Parks and Recreation was on my radar very early on. I had not heard good things about it, and it did not seem to be up my alley. Then, however, I did hear good things about it, and it seemed like most people I knew were watching it. Earlier this year, I visited sophia_helix and actoplasm, and they showed me four or five episodes, and even though I didn't know the characters at all, I thought they were very funny. I knew that I would one day watch this show. Then I made a plan to mainline comedies like Better Off Ted and Community, and Netflix Instant conveniently had the first two seasons, so it was clearly time for me to finally watch this show.


The premise doesn't seem to have a lot of promise: an overly earnest Deputy Parks Director in the small town of Pawnee, Indiana, makes it her personal quest to have a dangerous pit filled in and turned into a park. Obviously, she will run into many roadblocks and be naively optimistic, but then she will use her spunk and gumption to prevail anyway. And, sure, that happens. Over and over again, really. But when you have a stellar cast and a staff of extremely clever writers, you can do much, much more.

Okay, look, I know it seemed like some sort of Office clone (and it was initially going to be a spin-off), and, yes, the first season (like the first season of The Office) is rough. But remember what happened in the second season of The Office? How suddenly everything just clicked and the show understood what it had and what it could do with it and how it could best tell funny stories with these characters? The same thing happens here: once the show stops focusing on being a municipal satire and starts being about characters, I started to love it very quickly.

And what a set of characters! Leslie Knope is indeed naively optimistic about government, but, unlike Michael Scott, she's both competent (hypercompetent, actually) at her job and likeable. Ron Swanson, on the other hand, hates government and revels in all its failures. He epitomizes masculinity and rocks a 'stache like no other. He and Leslie are basically work spouses, and they play off each other well, he not actually wanting her to succeed governmentally but still—though he may not admit it—caring about her success personally. Ann Perkins (Ann Perkins!) is a nurse who, because of the pit project, becomes Leslie's new best friend and a measure of sanity in the craziness of the Parks Department. It's rare to see female friendships on TV, and I loved how supportive they were of one another.

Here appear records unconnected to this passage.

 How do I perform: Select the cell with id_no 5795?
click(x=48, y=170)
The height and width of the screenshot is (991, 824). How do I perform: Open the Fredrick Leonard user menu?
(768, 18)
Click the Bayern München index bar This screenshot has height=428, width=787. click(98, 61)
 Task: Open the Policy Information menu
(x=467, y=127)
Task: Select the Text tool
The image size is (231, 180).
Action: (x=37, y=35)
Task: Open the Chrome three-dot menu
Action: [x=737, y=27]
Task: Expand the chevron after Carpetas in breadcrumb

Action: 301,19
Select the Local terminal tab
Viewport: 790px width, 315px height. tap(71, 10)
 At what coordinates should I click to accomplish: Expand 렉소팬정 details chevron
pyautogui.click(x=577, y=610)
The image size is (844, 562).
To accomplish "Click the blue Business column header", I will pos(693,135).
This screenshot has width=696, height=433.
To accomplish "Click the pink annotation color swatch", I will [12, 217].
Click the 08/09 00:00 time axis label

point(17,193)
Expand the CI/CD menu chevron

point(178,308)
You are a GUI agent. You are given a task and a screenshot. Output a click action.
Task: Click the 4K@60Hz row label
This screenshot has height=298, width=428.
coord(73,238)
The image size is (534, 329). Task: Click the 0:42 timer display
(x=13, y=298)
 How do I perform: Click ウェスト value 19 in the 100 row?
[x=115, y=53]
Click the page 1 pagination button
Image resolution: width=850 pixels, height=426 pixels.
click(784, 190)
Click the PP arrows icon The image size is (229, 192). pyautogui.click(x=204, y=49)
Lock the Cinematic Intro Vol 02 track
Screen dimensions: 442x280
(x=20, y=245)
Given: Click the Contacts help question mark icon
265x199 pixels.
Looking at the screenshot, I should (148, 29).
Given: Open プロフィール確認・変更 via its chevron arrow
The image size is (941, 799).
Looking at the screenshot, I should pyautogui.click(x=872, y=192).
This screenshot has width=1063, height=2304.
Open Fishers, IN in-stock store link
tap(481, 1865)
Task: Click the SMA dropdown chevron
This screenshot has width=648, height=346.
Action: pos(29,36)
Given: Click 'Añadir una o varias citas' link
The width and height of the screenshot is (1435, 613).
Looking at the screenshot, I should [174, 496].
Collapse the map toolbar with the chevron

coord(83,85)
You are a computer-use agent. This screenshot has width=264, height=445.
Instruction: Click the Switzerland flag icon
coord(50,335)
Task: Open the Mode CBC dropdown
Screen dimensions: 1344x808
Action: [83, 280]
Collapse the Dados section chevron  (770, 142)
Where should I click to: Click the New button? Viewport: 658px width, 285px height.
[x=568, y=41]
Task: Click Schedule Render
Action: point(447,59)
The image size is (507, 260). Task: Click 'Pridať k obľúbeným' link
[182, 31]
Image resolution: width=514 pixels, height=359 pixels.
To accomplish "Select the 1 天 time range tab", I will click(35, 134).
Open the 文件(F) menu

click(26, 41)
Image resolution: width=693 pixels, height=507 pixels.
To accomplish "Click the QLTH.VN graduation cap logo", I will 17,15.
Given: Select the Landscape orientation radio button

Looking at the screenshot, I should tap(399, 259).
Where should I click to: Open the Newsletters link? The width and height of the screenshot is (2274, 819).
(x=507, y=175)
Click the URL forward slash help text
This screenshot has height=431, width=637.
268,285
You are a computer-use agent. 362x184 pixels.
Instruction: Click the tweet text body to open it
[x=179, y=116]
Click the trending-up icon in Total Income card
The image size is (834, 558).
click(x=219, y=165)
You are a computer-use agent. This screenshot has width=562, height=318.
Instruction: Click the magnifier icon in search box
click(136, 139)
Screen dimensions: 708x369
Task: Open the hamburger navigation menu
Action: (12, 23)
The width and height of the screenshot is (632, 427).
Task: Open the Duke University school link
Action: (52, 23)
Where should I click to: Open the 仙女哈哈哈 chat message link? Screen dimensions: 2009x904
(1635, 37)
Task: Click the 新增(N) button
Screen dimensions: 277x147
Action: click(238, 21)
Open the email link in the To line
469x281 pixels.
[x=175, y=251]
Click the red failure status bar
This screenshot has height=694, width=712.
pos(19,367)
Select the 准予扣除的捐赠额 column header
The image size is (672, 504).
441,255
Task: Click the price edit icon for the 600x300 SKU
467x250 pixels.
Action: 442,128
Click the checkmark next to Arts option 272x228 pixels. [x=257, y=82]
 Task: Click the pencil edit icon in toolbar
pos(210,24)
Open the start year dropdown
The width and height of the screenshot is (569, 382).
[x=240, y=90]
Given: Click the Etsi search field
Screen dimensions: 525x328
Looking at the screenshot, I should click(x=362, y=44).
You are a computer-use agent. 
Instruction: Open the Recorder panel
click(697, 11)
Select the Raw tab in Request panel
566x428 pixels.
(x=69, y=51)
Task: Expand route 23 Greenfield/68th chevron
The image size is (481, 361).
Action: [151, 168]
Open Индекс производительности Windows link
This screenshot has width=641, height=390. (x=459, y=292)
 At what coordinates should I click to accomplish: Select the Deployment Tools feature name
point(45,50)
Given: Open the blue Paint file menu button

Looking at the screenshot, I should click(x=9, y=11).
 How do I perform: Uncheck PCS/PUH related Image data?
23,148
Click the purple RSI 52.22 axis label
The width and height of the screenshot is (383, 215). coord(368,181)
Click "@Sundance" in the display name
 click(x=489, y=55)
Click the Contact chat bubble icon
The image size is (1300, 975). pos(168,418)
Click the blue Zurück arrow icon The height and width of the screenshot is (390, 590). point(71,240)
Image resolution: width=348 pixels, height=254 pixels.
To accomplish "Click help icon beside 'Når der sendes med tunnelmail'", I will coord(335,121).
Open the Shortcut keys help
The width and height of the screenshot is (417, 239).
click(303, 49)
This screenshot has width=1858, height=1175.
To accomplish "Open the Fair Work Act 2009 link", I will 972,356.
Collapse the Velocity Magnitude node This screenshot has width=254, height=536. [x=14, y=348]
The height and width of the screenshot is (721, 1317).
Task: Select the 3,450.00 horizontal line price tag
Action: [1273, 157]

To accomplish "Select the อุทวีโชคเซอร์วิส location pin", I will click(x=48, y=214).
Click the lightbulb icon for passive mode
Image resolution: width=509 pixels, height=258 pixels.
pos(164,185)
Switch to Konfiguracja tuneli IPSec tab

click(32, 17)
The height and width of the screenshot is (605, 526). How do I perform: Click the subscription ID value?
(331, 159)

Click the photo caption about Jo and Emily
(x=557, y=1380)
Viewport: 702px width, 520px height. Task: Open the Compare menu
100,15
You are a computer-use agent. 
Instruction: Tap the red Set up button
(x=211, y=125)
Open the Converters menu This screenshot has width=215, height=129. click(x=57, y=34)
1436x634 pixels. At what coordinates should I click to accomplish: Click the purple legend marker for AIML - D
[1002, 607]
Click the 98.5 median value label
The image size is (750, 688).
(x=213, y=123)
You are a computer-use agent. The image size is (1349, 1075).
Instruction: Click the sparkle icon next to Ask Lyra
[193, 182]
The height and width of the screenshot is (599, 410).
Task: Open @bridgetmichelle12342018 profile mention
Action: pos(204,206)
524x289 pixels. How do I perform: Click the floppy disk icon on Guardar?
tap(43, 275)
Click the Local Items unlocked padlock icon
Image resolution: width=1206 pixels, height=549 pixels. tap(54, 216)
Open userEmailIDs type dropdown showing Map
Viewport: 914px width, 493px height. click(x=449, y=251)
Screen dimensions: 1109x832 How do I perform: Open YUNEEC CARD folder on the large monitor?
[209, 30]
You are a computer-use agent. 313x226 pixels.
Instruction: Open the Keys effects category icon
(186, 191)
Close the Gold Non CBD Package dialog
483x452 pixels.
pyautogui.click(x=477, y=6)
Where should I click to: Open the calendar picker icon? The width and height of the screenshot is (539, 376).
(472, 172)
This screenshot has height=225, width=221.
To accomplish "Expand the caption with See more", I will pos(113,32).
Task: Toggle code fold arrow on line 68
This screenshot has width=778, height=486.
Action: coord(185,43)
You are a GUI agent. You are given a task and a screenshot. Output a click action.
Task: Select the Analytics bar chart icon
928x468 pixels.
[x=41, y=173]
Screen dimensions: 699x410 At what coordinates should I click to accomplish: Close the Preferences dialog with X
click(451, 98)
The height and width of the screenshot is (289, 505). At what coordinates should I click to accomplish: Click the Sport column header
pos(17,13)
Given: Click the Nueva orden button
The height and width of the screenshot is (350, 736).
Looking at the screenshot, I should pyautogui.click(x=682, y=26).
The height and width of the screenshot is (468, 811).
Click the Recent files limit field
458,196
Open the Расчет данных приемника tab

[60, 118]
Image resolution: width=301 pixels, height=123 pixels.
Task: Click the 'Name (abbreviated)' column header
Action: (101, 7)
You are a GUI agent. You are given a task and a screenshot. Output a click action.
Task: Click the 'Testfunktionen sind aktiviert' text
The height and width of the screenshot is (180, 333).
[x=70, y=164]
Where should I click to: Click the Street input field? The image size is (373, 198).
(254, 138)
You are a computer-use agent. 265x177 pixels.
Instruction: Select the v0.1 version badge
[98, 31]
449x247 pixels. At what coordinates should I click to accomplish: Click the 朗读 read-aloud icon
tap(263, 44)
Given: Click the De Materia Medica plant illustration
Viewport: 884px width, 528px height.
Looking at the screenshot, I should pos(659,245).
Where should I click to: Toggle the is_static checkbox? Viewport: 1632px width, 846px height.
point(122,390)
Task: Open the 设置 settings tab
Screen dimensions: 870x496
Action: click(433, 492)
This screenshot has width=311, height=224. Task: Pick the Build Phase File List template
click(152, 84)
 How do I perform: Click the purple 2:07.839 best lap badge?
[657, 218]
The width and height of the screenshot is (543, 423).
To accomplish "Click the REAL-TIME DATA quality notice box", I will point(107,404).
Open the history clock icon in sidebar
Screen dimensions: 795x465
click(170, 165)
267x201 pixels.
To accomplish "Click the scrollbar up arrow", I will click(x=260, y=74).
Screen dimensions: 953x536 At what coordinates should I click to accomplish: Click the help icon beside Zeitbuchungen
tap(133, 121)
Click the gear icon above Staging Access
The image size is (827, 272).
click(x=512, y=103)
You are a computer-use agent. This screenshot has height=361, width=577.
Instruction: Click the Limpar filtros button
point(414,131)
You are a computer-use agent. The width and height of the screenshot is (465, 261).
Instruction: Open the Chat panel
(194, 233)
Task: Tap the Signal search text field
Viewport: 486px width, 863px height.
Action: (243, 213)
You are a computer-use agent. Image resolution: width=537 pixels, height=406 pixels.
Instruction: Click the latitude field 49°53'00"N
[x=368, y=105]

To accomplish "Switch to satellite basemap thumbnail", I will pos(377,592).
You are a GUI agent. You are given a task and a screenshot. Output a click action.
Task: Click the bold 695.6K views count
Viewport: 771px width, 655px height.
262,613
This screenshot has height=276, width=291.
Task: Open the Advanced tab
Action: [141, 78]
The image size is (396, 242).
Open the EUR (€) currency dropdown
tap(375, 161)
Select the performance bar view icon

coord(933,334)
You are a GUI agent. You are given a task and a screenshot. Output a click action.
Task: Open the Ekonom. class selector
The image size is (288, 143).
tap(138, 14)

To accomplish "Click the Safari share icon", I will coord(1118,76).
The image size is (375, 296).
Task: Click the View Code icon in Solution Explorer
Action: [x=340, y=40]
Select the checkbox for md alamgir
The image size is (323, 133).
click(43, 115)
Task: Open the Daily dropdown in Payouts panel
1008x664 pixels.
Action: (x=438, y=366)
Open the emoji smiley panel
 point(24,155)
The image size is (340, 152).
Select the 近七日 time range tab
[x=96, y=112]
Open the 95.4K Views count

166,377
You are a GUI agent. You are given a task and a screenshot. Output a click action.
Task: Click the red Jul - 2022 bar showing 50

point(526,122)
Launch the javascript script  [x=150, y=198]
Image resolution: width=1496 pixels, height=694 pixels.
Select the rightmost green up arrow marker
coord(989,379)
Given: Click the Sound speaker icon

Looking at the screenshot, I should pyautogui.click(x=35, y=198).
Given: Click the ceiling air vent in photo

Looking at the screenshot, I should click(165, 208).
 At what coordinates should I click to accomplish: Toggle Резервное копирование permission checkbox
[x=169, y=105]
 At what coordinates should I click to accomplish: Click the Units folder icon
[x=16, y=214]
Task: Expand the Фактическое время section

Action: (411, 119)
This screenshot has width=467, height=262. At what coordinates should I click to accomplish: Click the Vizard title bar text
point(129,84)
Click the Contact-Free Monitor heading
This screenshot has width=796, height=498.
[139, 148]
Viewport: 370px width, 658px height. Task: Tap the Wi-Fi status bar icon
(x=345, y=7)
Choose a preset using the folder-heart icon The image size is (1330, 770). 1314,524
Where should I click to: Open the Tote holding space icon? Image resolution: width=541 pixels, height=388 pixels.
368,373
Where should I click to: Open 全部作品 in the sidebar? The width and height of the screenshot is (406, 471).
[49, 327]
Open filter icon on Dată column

It's adorable. And speaking of adorable, Andy Dwyer is a lovable doof who should not be judged by his characterization in the first season, as he becomes a much better character in the second season. April Ludgate is the apathetic intern who was one of my favorite characters from the beginning and only became more awesome as the series progressed. Tom Haverford wants his life to be a non-stop Nelly video. In the beginning, I just wanted The Tom and April Show, but all the other characters grew on me as well. Even Mark Brendanawicz, the straightest of straight men, a man so straight he can be a Halloween costume. And I would be remiss not to mention Donna, who loves the Mercedes she cannot possibly afford on her salary, and Jerry, the butt of every joke.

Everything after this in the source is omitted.